In type II sAVM, multiple arterial feeders take their origin from anterior and posterior spinal arteries. Therefore, arterial pressure is usually high. Drainage occurs through the venous plexus. The nidus is mostly confined to a spinal cord segment sitting partly intra- and partly extramedullary. An intramedullary or subarachnoidal hemorrhage or a venous congestion leads to mostly acute clinical symptoms. Type III sAVM is characterized by a diffuse nidus enlarging the spinal cord. Clinical symptoms are triggered by hemorrhage or myelopathy related to the venous congestion. Type IV sAVM is located around the conus medullaris on the pial surface intradurally.
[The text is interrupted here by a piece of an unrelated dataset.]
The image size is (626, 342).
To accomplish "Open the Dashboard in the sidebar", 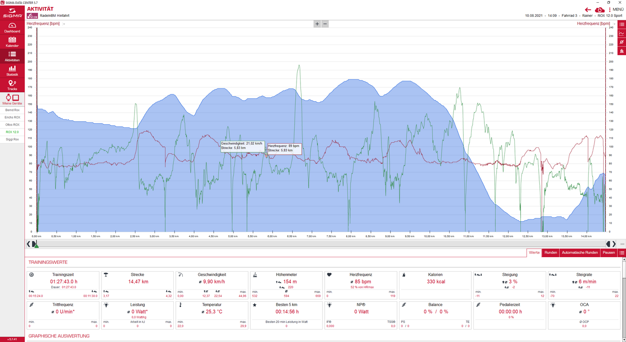I will (12, 28).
As described for type III sAVM, the malformation becomes apparent by hemorrhage or venous congestion with subsequent myelopathy or radiculopathy.

Diagnostics

See respective paragraph for spinal dural arteriovenous fistula.

Therapy

In type II sAVM, decompression surgery alone (laminectomy) does not yield a favorable outcome. Surgical and endovascular therapeutic interventions can be considered to remove/extinguish the sAVM. However, outcome appears to be more favorable with endovascular therapy requiring in many cases repeated interventions [26]. Without specific treatment the overall prognosis is poor. Type III sAVMs can rarely be resected, whereas in type IV sAVM, successful surgical resection is feasible [26].
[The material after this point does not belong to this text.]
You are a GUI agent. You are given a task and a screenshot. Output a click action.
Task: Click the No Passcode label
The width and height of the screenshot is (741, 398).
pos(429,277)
4.3 Spinal Cavernous Angioma

Spinal cavernous angiomas represent rare disease conditions, which manifest around the age of 40. Compared to intraspinal locations, intracranial cavernous angiomas are ten times more frequent [26].

Pathophysiology

Cavernous angiomas consist of telangiectasias, which change in shape and size through repeated bleedings. They can be located within or outside of the spinal cord parenchyma, rarely, epidurally.

Clinical Presentation

Back pain and progressive neurological symptoms (intraparenchymal angioma) are caused by repeated bleeding and/or microthrombosis. In case of a slowly progressive disease course, the diagnosis can be delayed up to 4 years. If symptoms manifest acutely, the diagnosis will be established promptly.

Diagnostics

See respective paragraph for spinal dural arteriovenous fistula.

Therapy

The main aim should be to surgically remove symptomatic cavernous angiomas; however, the perioperative risk has to be weighed carefully against disease progression [30].

Conclusion

Spinal cord vascular pathologies can present as acute onset (spinal cord ischemia) all the way to a chronically progressive disease course. Clinical symptoms are not specific in respect to the etiology. In particular slowly progressing symptoms as typically observed in sdAVM can dramatically delay the proper diagnosis and thus postpone specific treatment. The sooner appropriate measures are taken – endovascular or surgical elimination of the fistula – the earlier neurological dysfunction can be contained, and further worsening including bowel and bladder dysfunction can be avoided. In spinal cord ischemia, early diagnosis can be challenging despite the acute presentation of severe neurological dysfunction and not infrequently made just by exclusion of other compressive and non-compressive causes of spinal cord disease. Unfortunately, effective therapeutic interventions (systemic administration of recombinant tissue plasminogen activator, mechanical thrombus retrieval), which are available after acute cerebral ischemia, are not established in spinal cord ischemia.